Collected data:
-----
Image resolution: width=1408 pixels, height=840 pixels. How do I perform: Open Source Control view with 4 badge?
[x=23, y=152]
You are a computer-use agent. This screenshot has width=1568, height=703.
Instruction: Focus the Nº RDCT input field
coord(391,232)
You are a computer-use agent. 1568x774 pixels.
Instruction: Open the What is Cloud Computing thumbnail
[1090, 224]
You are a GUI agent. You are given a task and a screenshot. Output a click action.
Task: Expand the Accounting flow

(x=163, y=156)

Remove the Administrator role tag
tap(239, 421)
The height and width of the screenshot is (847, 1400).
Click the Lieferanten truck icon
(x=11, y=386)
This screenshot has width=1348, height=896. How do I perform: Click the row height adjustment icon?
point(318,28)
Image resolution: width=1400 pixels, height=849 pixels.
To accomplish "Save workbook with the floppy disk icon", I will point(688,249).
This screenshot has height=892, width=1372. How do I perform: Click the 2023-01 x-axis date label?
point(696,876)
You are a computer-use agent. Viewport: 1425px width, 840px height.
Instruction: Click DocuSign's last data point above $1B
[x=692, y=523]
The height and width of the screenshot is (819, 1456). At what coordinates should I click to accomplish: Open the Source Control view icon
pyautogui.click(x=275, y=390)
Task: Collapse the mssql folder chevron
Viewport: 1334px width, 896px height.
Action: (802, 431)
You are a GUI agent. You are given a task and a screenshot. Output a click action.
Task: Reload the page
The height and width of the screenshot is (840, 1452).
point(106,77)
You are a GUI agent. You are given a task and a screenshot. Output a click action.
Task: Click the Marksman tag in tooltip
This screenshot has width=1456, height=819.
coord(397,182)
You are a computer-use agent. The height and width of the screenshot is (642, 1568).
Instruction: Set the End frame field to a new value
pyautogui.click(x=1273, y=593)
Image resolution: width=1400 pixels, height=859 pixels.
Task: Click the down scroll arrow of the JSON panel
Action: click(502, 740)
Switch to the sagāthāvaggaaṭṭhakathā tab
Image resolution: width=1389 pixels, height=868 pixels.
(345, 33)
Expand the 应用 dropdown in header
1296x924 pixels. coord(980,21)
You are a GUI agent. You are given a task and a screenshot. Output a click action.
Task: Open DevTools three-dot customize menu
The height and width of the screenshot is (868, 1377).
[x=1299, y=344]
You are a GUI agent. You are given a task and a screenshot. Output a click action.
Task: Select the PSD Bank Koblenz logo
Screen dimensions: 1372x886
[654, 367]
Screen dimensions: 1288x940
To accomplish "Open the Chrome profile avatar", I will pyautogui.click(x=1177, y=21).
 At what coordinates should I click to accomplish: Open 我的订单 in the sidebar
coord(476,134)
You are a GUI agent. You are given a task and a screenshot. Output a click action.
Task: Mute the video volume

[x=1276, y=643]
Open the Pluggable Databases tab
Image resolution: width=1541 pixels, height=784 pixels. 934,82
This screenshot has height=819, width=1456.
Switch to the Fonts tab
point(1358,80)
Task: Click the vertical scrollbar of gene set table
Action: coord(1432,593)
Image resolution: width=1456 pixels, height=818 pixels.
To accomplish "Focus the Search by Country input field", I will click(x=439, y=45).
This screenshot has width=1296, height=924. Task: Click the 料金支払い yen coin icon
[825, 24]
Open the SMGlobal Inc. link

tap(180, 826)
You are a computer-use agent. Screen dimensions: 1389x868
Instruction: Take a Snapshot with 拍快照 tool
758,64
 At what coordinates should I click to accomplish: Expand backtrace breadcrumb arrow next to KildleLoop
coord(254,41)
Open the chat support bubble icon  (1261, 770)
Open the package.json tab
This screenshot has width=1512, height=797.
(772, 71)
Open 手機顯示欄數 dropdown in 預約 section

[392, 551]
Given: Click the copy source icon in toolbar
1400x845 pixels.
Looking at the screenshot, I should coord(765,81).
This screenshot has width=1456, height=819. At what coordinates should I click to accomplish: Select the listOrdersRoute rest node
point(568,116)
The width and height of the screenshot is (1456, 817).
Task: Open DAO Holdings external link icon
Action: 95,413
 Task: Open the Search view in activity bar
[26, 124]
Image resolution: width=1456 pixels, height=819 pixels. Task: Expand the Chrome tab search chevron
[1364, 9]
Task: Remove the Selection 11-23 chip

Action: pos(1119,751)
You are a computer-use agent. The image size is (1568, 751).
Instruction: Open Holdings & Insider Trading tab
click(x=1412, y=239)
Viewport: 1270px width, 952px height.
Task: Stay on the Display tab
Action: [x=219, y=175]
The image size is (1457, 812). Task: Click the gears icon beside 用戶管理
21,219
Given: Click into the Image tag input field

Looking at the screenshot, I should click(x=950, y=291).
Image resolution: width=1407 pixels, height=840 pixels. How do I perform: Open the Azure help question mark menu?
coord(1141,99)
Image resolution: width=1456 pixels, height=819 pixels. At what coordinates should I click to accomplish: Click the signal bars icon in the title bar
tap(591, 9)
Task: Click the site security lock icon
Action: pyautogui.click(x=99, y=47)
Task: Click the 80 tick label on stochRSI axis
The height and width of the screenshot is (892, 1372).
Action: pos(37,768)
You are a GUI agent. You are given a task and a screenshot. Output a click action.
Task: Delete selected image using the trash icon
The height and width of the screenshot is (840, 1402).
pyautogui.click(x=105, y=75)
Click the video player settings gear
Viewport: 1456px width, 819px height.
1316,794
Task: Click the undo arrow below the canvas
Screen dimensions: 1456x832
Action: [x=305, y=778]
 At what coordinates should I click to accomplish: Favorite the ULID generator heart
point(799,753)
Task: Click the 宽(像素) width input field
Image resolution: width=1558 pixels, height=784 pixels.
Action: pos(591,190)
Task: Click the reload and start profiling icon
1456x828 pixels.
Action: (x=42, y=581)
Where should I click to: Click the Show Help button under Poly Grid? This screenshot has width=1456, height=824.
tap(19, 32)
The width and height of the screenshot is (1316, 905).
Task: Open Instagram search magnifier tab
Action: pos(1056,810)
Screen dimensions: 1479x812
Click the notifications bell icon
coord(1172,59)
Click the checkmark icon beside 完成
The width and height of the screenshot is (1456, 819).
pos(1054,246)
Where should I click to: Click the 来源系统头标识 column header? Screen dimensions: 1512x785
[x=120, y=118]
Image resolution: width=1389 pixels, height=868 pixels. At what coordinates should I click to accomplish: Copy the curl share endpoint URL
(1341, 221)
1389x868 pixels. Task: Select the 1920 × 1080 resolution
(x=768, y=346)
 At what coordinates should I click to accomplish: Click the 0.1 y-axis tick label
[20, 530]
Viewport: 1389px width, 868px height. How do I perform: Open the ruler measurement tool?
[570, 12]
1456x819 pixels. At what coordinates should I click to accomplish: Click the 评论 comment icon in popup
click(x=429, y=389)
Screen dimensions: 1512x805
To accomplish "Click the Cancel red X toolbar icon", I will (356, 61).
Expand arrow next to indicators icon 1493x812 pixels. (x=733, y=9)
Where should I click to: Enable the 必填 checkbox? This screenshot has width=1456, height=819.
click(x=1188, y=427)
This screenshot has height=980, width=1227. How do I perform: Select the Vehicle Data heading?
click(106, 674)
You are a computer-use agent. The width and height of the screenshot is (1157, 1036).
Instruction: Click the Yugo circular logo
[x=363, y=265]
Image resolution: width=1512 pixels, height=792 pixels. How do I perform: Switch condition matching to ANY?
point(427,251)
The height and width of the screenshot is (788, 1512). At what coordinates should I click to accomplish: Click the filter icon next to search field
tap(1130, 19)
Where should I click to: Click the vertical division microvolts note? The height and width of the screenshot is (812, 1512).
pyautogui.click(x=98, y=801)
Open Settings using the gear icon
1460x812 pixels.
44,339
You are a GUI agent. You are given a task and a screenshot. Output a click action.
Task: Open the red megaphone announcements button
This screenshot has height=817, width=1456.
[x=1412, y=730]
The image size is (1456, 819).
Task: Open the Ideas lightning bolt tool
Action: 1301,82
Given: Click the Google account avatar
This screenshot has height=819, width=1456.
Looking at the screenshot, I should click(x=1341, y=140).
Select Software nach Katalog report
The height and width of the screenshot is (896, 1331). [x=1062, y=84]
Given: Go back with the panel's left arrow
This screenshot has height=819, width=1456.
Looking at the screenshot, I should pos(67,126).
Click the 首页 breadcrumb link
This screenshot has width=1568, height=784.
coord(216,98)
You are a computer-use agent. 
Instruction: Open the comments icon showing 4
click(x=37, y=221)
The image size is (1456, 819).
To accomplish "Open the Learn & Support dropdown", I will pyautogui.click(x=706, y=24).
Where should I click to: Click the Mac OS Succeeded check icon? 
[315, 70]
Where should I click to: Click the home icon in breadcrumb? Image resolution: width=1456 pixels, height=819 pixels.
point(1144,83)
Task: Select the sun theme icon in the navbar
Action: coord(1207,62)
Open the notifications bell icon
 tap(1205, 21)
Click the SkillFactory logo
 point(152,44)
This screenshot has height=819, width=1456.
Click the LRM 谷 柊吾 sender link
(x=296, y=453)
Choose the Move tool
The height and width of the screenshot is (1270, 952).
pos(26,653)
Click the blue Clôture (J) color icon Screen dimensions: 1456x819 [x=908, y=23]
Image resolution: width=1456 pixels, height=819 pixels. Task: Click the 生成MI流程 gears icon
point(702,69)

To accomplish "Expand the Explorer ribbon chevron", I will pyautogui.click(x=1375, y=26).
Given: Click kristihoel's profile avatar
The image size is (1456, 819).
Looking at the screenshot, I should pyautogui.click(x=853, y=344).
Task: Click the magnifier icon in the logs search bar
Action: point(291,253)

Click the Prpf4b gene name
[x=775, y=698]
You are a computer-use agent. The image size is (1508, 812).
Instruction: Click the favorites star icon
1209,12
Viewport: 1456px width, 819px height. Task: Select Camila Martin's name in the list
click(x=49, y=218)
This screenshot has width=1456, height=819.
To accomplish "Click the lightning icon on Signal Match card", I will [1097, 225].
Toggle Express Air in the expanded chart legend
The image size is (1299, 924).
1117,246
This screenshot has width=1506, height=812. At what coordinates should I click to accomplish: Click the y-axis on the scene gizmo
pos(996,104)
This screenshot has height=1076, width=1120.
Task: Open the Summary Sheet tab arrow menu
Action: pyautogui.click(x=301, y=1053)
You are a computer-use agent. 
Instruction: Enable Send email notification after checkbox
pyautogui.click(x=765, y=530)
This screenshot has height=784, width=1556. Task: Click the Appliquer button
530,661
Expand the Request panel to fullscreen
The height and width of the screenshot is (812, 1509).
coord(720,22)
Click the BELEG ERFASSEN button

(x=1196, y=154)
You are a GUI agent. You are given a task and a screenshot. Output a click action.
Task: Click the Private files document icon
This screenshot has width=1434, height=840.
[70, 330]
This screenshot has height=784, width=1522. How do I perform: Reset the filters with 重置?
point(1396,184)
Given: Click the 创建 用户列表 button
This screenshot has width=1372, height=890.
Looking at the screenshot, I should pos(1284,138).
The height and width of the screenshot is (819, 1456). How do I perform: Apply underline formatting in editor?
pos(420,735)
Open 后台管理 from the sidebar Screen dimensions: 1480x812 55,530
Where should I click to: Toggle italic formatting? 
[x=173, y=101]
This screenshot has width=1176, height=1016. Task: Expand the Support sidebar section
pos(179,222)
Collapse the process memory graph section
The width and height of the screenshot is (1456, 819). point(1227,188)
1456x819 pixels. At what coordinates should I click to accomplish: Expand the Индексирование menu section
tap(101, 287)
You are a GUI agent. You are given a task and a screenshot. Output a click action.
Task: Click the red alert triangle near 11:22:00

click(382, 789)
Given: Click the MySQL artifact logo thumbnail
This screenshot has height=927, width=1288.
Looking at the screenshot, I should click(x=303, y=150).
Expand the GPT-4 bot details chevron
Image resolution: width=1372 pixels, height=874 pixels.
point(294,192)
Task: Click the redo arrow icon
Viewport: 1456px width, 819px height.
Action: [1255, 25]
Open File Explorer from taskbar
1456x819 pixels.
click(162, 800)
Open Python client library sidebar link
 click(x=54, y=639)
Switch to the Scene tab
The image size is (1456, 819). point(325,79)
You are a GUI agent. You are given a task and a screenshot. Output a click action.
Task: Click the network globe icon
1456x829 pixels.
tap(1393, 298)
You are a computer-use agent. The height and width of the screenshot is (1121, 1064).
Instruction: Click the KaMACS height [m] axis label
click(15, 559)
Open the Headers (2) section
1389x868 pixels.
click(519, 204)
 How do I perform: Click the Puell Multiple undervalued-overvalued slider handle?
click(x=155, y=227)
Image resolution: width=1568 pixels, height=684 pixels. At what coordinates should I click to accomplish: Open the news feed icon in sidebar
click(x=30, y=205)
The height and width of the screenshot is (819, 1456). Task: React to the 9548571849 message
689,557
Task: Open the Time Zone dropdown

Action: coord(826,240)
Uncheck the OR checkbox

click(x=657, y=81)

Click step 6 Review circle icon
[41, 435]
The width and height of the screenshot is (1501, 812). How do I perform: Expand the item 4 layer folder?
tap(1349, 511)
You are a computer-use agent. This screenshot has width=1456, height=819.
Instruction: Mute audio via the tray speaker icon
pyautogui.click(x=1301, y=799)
-----
Return exactly the lines above from the line that has "Viewport: 1334px width, 896px height." through the line that has "is (642, 1568).", inclusive, and nothing else.

Viewport: 1334px width, 896px height.
Action: (802, 431)
You are a GUI agent. You are given a task and a screenshot. Output a click action.
Task: Reload the page
The height and width of the screenshot is (840, 1452).
point(106,77)
You are a GUI agent. You are given a task and a screenshot. Output a click action.
Task: Click the Marksman tag in tooltip
This screenshot has width=1456, height=819.
coord(397,182)
You are a computer-use agent. The height and width of the screenshot is (642, 1568).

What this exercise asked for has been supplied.